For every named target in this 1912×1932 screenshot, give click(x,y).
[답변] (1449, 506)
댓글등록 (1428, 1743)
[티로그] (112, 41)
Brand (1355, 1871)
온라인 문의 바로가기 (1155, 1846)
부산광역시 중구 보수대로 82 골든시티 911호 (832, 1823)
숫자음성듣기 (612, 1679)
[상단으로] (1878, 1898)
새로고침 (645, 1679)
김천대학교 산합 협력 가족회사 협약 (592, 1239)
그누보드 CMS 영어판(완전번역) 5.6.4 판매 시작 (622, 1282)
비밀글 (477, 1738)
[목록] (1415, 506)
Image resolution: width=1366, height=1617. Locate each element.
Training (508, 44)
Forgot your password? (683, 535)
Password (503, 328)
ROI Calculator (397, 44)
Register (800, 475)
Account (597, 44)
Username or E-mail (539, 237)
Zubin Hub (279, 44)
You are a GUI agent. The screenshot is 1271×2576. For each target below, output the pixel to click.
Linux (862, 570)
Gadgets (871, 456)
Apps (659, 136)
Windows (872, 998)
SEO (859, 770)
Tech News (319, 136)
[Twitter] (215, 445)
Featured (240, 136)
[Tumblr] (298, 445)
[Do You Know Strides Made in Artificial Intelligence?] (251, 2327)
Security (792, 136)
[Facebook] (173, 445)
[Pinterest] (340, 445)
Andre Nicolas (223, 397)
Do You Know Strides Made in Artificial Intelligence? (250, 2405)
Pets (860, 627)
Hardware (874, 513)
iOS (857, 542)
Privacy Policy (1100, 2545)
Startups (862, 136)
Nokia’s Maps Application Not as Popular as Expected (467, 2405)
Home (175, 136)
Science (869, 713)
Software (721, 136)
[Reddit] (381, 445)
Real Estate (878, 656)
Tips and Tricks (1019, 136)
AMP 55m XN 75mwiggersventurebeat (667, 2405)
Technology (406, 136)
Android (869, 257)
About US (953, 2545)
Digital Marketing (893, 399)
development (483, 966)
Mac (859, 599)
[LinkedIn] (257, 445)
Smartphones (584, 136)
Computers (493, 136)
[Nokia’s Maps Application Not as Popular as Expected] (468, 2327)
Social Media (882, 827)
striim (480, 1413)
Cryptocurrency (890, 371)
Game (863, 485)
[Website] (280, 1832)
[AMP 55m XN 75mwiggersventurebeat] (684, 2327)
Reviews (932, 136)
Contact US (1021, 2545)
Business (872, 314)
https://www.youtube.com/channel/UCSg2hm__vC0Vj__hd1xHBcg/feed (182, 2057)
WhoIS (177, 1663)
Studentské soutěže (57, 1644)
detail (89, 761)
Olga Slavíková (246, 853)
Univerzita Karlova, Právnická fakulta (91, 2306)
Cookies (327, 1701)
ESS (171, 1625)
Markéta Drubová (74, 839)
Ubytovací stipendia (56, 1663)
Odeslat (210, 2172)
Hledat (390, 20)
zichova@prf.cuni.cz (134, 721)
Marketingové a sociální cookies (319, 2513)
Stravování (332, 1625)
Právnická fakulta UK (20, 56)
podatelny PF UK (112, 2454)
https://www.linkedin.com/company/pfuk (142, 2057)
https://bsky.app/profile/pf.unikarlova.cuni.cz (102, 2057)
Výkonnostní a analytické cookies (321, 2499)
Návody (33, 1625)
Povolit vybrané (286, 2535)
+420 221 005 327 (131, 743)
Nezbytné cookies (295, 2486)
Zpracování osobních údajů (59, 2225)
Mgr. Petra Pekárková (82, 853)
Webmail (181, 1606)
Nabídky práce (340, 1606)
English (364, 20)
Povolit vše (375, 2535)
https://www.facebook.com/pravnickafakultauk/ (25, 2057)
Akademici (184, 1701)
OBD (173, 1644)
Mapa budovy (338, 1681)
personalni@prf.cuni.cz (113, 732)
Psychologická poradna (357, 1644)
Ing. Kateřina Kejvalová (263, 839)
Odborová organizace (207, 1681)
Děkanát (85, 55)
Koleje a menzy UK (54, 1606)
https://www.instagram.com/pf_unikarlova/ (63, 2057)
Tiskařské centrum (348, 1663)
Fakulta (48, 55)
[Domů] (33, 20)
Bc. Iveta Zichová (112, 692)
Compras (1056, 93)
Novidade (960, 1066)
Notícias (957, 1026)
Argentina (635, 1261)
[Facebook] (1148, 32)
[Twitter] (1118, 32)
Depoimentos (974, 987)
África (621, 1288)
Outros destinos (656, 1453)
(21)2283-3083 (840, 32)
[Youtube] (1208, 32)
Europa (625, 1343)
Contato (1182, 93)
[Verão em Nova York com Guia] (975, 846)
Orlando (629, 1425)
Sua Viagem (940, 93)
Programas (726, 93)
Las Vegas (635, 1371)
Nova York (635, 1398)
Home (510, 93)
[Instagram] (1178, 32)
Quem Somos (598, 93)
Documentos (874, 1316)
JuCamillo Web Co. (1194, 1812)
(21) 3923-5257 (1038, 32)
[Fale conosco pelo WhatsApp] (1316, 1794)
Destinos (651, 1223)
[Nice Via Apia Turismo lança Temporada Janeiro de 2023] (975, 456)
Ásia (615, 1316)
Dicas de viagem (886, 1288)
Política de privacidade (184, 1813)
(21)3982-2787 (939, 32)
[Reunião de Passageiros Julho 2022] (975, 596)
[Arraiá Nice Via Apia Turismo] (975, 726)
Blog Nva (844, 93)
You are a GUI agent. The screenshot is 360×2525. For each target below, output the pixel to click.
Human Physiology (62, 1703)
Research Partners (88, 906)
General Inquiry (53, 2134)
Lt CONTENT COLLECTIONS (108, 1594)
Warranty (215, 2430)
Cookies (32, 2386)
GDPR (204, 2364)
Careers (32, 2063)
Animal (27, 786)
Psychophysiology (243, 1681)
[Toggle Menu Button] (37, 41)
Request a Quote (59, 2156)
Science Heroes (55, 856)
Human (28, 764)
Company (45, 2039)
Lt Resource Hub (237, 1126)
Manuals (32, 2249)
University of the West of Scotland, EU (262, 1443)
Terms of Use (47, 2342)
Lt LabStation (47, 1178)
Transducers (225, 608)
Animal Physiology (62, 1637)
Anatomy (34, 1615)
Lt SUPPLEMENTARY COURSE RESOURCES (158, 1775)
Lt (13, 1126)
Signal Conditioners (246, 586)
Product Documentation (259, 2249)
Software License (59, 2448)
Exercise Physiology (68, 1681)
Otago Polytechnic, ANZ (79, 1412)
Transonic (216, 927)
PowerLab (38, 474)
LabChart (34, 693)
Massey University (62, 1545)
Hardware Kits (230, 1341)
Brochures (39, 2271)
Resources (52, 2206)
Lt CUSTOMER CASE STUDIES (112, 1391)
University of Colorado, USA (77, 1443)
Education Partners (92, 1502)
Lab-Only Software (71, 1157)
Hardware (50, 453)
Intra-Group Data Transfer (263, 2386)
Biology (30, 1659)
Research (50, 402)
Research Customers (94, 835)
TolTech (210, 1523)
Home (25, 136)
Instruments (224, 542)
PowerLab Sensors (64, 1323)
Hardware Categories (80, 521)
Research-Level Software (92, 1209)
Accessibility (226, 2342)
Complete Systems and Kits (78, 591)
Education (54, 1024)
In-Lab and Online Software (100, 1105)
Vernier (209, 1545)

########

- **Task directions**
Copy each line of the preceding material that contains "output".

- **Solution**
You are a GUI agent. The screenshot is 1271×2576. For each target below, output the pixel to click.
You are a GUI agent. The screenshot is 360×2525. For each target below, output the pixel to click.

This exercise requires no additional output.